## Exercise 1
Please transcribe the part of the court opinion excerpt between "Counsel's protests that" and "a lay witness.", inclusive.
## Exercise 2
Answer these questions from the court opinion excerpt:
(a) To whom is the riddle about a dog's legs credited?
(b) What color was the lighter Will Walker told the police he had?
(c) According to his deposition, where did DeShawn pick up a lighter?

## Reading passage
============
The trial court did not
erroneously exercise its discretion in limiting Tingue's testimony. Plaintiffs' counsel attempted to question
Tingue based upon his expertise.
Counsel's protests that he was not seeking to use Tingue as an expert
but merely as a “superqualified” lay witness recalls the riddle credited to
Abraham Lincoln that asks: “How many
legs does a dog have if you call a tail a leg?” The answer: “Four,
because calling a tail a leg does not make it so.” Tingue was not named as an expert witness and, therefore, his
testimony was limited to that of a lay witness.
The Parkers also contend
that the trial court improperly excluded from evidence the statement by Jonas
Walker to Jonas's son, Will Walker, contained in the report of a police
detective who interviewed Will Walker and testified at the trial. Will Walker told the police that he had a
red lighter and on the morning of the fire “on the way out to the hospital he
asked his father for the cigarette lighter and the father replied, ‘I left it
on the table.'” The statement was
significant because in his deposition DeShawn testified that he had picked up a
lighter from the table by the couch.
Thus, the Parkers wanted Jonas Walker's statement to establish that DeShawn
had used the red lighter from the table and had merely confused the color
during his deposition. The trial court
admitted the report of the Will Walker interview but redacted Will's and
Jonas's references to leaving the lighter.
============
## Material shown
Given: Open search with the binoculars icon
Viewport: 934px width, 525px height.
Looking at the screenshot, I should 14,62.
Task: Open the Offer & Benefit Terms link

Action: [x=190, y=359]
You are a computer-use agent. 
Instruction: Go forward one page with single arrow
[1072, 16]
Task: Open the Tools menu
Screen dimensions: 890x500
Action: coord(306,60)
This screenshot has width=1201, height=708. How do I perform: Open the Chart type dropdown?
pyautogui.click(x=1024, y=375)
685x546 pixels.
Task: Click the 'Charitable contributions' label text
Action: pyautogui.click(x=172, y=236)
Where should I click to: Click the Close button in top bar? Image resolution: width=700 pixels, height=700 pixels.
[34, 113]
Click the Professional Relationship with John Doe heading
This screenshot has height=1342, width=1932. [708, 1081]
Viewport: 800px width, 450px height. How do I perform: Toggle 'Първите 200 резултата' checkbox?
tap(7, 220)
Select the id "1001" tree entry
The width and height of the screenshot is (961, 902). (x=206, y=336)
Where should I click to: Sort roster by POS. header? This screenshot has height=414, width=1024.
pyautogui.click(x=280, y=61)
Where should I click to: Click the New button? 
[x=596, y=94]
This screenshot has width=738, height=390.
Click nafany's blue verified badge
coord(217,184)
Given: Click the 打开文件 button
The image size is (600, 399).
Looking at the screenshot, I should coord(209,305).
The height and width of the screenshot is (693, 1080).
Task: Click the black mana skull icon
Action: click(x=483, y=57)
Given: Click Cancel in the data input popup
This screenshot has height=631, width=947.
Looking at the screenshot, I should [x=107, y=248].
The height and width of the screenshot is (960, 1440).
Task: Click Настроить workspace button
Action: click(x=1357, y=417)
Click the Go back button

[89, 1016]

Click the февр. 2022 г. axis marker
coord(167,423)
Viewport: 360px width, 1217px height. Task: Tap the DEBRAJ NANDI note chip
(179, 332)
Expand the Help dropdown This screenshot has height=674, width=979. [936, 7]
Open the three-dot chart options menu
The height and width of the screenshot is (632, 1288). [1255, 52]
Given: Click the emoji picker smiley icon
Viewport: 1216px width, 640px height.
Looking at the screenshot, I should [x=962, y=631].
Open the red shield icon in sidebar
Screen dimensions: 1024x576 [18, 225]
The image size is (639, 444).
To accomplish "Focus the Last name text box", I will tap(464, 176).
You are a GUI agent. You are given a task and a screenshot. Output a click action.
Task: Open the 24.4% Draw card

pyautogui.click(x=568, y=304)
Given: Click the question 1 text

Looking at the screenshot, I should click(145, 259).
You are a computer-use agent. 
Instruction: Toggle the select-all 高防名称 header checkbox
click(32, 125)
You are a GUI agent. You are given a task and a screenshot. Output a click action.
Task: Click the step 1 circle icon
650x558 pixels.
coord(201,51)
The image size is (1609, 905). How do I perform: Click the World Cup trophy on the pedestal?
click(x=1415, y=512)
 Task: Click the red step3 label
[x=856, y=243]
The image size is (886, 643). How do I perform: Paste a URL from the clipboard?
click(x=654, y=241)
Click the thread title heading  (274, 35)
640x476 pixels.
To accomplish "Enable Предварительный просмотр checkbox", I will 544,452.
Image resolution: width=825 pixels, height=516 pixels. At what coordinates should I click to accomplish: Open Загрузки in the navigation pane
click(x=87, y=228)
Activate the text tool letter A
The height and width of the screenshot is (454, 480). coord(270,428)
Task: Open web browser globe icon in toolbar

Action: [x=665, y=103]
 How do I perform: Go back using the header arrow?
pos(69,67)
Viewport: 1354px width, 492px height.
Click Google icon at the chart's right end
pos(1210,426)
============
## Exercise answer 1
Counsel's protests that he was not seeking to use Tingue as an expert
but merely as a “superqualified” lay witness recalls the riddle credited to
Abraham Lincoln that asks: “How many
legs does a dog have if you call a tail a leg?” The answer: “Four,
because calling a tail a leg does not make it so.” Tingue was not named as an expert witness and, therefore, his
testimony was limited to that of a lay witness.

## Exercise answer 2
(a) Abraham Lincoln
(b) Red
(c) From the table by the couch